Provided data:
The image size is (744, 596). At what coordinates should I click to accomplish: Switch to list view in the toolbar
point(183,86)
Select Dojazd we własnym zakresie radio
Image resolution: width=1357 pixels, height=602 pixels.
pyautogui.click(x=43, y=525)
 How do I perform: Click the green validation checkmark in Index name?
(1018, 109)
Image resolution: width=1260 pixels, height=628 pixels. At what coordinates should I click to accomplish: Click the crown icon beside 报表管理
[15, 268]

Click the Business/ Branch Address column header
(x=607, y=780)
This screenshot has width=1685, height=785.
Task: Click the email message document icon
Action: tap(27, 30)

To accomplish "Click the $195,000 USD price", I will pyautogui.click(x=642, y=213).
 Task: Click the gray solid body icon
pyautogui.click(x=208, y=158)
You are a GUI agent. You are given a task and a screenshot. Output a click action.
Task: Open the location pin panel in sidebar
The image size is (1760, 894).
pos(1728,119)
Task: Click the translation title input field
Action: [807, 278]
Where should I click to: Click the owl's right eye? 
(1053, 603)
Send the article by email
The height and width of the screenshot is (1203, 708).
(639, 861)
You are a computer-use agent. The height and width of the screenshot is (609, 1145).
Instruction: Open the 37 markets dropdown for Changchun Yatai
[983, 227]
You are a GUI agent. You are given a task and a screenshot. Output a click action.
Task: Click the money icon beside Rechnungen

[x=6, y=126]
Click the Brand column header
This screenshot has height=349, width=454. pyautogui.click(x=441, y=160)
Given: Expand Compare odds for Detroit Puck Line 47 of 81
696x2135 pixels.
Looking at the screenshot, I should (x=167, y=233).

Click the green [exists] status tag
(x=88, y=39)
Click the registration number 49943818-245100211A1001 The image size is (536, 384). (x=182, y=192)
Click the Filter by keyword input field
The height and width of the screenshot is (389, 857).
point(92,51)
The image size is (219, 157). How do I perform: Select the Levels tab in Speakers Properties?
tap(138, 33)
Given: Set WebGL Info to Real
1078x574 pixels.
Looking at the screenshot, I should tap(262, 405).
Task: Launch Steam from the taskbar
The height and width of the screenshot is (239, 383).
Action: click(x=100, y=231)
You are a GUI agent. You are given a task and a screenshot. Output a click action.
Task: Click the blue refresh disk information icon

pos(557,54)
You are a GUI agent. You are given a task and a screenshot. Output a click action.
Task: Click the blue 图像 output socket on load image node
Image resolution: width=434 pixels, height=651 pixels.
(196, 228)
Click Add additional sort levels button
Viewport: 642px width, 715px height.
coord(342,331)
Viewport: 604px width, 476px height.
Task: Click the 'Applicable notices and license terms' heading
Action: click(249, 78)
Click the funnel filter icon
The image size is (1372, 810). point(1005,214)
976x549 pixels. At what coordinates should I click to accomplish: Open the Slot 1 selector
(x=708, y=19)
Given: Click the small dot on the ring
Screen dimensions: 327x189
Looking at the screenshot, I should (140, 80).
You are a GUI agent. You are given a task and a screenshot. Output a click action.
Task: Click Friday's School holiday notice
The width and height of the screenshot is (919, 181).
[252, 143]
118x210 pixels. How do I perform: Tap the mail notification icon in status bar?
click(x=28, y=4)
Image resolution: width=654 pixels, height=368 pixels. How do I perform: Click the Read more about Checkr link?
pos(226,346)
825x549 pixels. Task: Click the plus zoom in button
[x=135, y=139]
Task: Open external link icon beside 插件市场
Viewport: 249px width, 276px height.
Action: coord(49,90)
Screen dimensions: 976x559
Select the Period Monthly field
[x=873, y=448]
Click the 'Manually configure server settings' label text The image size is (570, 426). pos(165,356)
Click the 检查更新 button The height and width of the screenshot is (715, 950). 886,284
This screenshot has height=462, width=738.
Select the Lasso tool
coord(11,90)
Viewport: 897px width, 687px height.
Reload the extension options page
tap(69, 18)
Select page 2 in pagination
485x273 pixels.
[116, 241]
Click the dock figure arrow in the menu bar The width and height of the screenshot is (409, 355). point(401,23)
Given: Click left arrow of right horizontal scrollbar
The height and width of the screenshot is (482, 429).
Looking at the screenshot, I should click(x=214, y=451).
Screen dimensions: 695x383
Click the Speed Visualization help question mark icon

Required action: Your reply should contain every record, unchanged and complete.

Result of this exercise:
The image size is (744, 596). At what coordinates should I click to accomplish: Switch to list view in the toolbar
point(183,86)
Select Dojazd we własnym zakresie radio
Image resolution: width=1357 pixels, height=602 pixels.
pyautogui.click(x=43, y=525)
 How do I perform: Click the green validation checkmark in Index name?
(1018, 109)
Image resolution: width=1260 pixels, height=628 pixels. At what coordinates should I click to accomplish: Click the crown icon beside 报表管理
[15, 268]

Click the Business/ Branch Address column header
(x=607, y=780)
This screenshot has width=1685, height=785.
Task: Click the email message document icon
Action: tap(27, 30)

To accomplish "Click the $195,000 USD price", I will pyautogui.click(x=642, y=213).
 Task: Click the gray solid body icon
pyautogui.click(x=208, y=158)
You are a GUI agent. You are given a task and a screenshot. Output a click action.
Task: Open the location pin panel in sidebar
The image size is (1760, 894).
pos(1728,119)
Task: Click the translation title input field
Action: [807, 278]
Where should I click to: Click the owl's right eye? 
(1053, 603)
Send the article by email
The height and width of the screenshot is (1203, 708).
(639, 861)
You are a computer-use agent. The height and width of the screenshot is (609, 1145).
Instruction: Open the 37 markets dropdown for Changchun Yatai
[983, 227]
You are a GUI agent. You are given a task and a screenshot. Output a click action.
Task: Click the money icon beside Rechnungen

[x=6, y=126]
Click the Brand column header
This screenshot has height=349, width=454. pyautogui.click(x=441, y=160)
Given: Expand Compare odds for Detroit Puck Line 47 of 81
696x2135 pixels.
Looking at the screenshot, I should (x=167, y=233).

Click the green [exists] status tag
(x=88, y=39)
Click the registration number 49943818-245100211A1001 The image size is (536, 384). (x=182, y=192)
Click the Filter by keyword input field
The height and width of the screenshot is (389, 857).
point(92,51)
The image size is (219, 157). How do I perform: Select the Levels tab in Speakers Properties?
tap(138, 33)
Given: Set WebGL Info to Real
1078x574 pixels.
Looking at the screenshot, I should tap(262, 405).
Task: Launch Steam from the taskbar
The height and width of the screenshot is (239, 383).
Action: click(x=100, y=231)
You are a GUI agent. You are given a task and a screenshot. Output a click action.
Task: Click the blue refresh disk information icon

pos(557,54)
You are a GUI agent. You are given a task and a screenshot. Output a click action.
Task: Click the blue 图像 output socket on load image node
Image resolution: width=434 pixels, height=651 pixels.
(196, 228)
Click Add additional sort levels button
Viewport: 642px width, 715px height.
coord(342,331)
Viewport: 604px width, 476px height.
Task: Click the 'Applicable notices and license terms' heading
Action: click(249, 78)
Click the funnel filter icon
The image size is (1372, 810). point(1005,214)
976x549 pixels. At what coordinates should I click to accomplish: Open the Slot 1 selector
(x=708, y=19)
Given: Click the small dot on the ring
Screen dimensions: 327x189
Looking at the screenshot, I should (140, 80).
You are a GUI agent. You are given a task and a screenshot. Output a click action.
Task: Click Friday's School holiday notice
The width and height of the screenshot is (919, 181).
[252, 143]
118x210 pixels. How do I perform: Tap the mail notification icon in status bar?
click(x=28, y=4)
Image resolution: width=654 pixels, height=368 pixels. How do I perform: Click the Read more about Checkr link?
pos(226,346)
825x549 pixels. Task: Click the plus zoom in button
[x=135, y=139]
Task: Open external link icon beside 插件市场
Viewport: 249px width, 276px height.
Action: coord(49,90)
Screen dimensions: 976x559
Select the Period Monthly field
[x=873, y=448]
Click the 'Manually configure server settings' label text The image size is (570, 426). pos(165,356)
Click the 检查更新 button The height and width of the screenshot is (715, 950). 886,284
This screenshot has height=462, width=738.
Select the Lasso tool
coord(11,90)
Viewport: 897px width, 687px height.
Reload the extension options page
tap(69, 18)
Select page 2 in pagination
485x273 pixels.
[116, 241]
Click the dock figure arrow in the menu bar The width and height of the screenshot is (409, 355). point(401,23)
Given: Click left arrow of right horizontal scrollbar
The height and width of the screenshot is (482, 429).
Looking at the screenshot, I should click(x=214, y=451).
Screen dimensions: 695x383
Click the Speed Visualization help question mark icon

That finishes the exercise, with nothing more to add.